Collected data entries
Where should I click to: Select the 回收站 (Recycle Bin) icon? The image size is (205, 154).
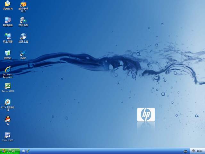tap(7, 53)
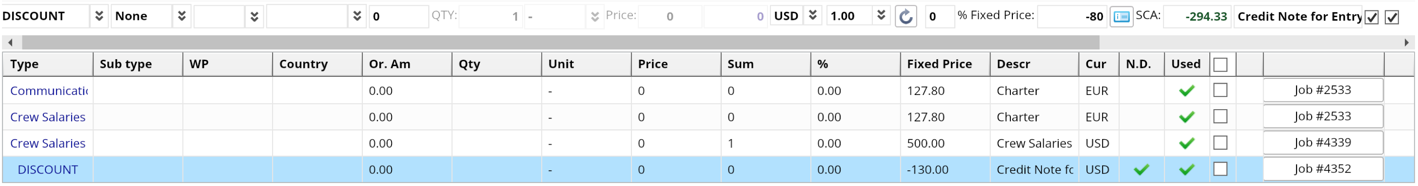Screen dimensions: 1418x186
Task: Open Job #4352 button
Action: [1322, 169]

- [TASK GOAL] Repeat the data above word for word, without pictures.

- [RESULT OF THE EXERCISE]
Where should I click to: Select the 回收站 (Recycle Bin) icon? The image size is (205, 154).
tap(7, 53)
Screen dimensions: 1418x186
Task: Open Job #4352 button
Action: [1322, 169]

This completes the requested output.